Q. Can you point to any specific projects within those topics that presented themselves as good opportunities for collaboration?
A. There are several. One physician mentioned an interest in using mindfulness to develop resilience on her team. I also heard from a nurse manager who saw her staff struggle with stress and burnout, and she, too, wanted to find ways to build resilience. The exact language was different from unit to unit, but the desire to develop resilience was a consistent theme across the organization.
We are moving forward with creating a work group to identify and evaluate evidence-based strategies that could work for the different groups. One of our DNP students, who is also a practicing RN at the hospital, will be joining that work group to represent nursing and, perhaps, to determine whether it could develop into a scholarly project, which is a requirement of the DNP program. Also, my own research deals with chronic stress and anxiety and I am exploring whether there may be some opportunity for me as well.
Another physician expressed an interest in interprofessional education, which we embrace and promote at the School of Nursing. That led directly to an opportunity for four undergraduate nursing students to shadow the interprofessional team in the Diagnostic and Therapy Center (DTC) while their assigned preceptor was on leave. This gave them the opportunity to observe care in a less well-known clinical area; their feedback on the shadowing sessions also highlighted the interprofessional collaborations among team members in the DTC and how essential those are to providing excellent care.
Q. Barb Byrne, vice president of clinical operations at American Family Children’s Hospital, has said that one of the goals of this position is to facilitate the dissemination of findings. In other words, she wants nurses to recognize they can drive change, find ways to do it, and then share what they learn so they can improve nursing practice and all of healthcare across the country and even around the world. This seems like a tall order. What do you think?
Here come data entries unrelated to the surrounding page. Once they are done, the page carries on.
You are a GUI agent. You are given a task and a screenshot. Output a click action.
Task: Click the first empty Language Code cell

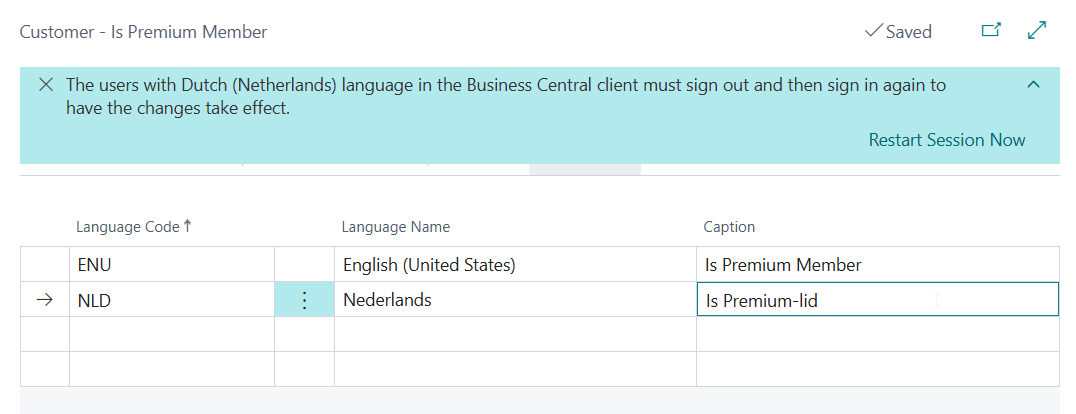(170, 334)
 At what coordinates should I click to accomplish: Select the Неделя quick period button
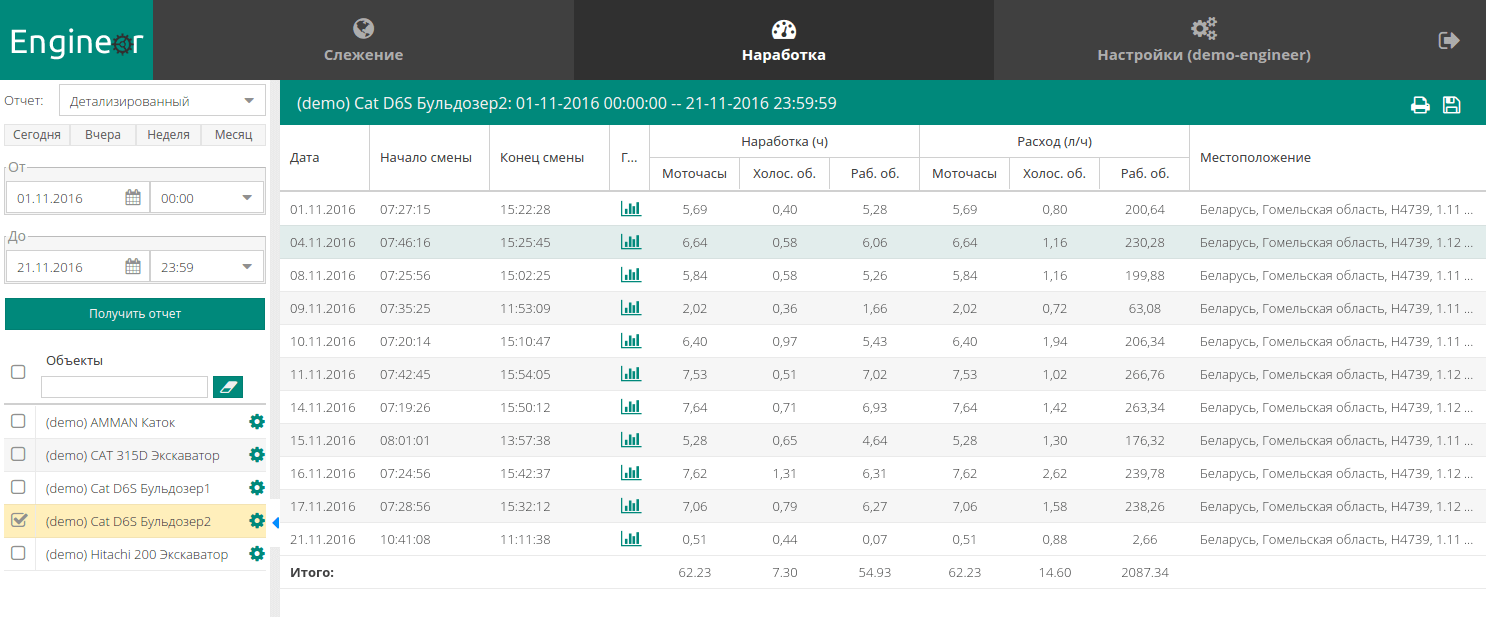coord(168,135)
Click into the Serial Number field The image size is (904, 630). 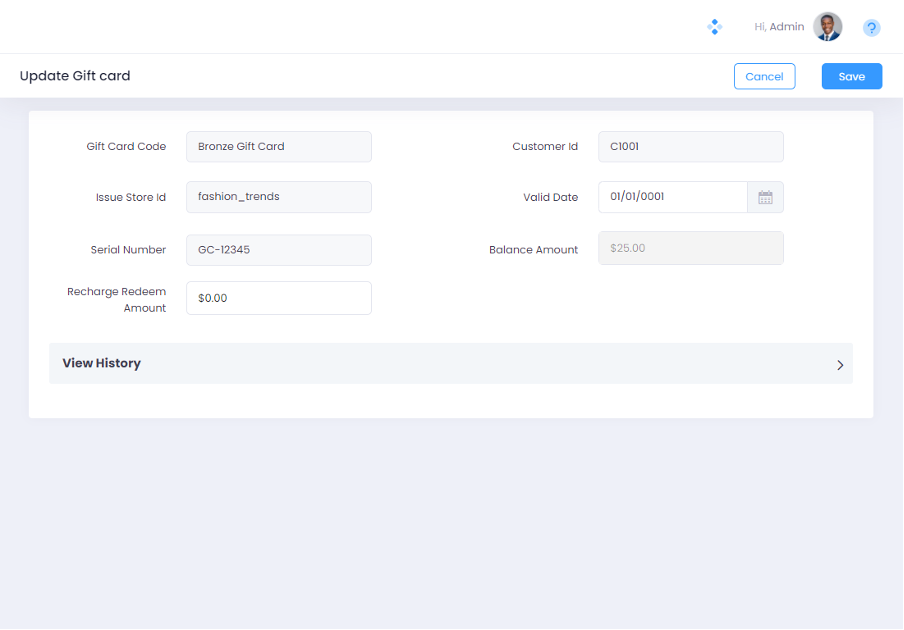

A. I agree with Dr. Byrne. If we find a way to improve care, we need to share it and share it widely. It shows commitment to all pediatric patients and their families, and it shows leadership in nursing and healthcare. But I believe it is also a fundamental aspect of nursing. Ultimately, the goal is to improve child and family health and wellbeing. One of the ways nurses do that is through direct patient care, patient-by-patient, family-by-family.
Another way is by disseminating our discoveries so that other health systems can learn from our findings and adopt evidence-based methods that work. The School of Nursing knows how to do that, and that is one of the things we bring to the partnership.
Q. Dean Linda D. Scott has described this position as innovative and forward-thinking. What do you think she means by that, and do you agree?
A. The position – and the partnership that created it – aligns with the National Institute of Nursing Research’s vision for the future of science that encourages more partnership between those who are experts in generating nursing knowledge and those who are experts in translating and applying it. This is where nursing – and all of healthcare – is headed.
Of course, translating research into practice is already happening, but it takes, on average (nationally), 17 years. That’s way too long!
While American Family Children’s Hospital and the School of Nursing may not be the largest clinical and academic institutions, they are just the right size to identify innovative research findings, implement and test them in practice, and then share what we find with others. This is how we’re going to advance health care in this country – through key alliances and partnerships between the clinical and academic setting.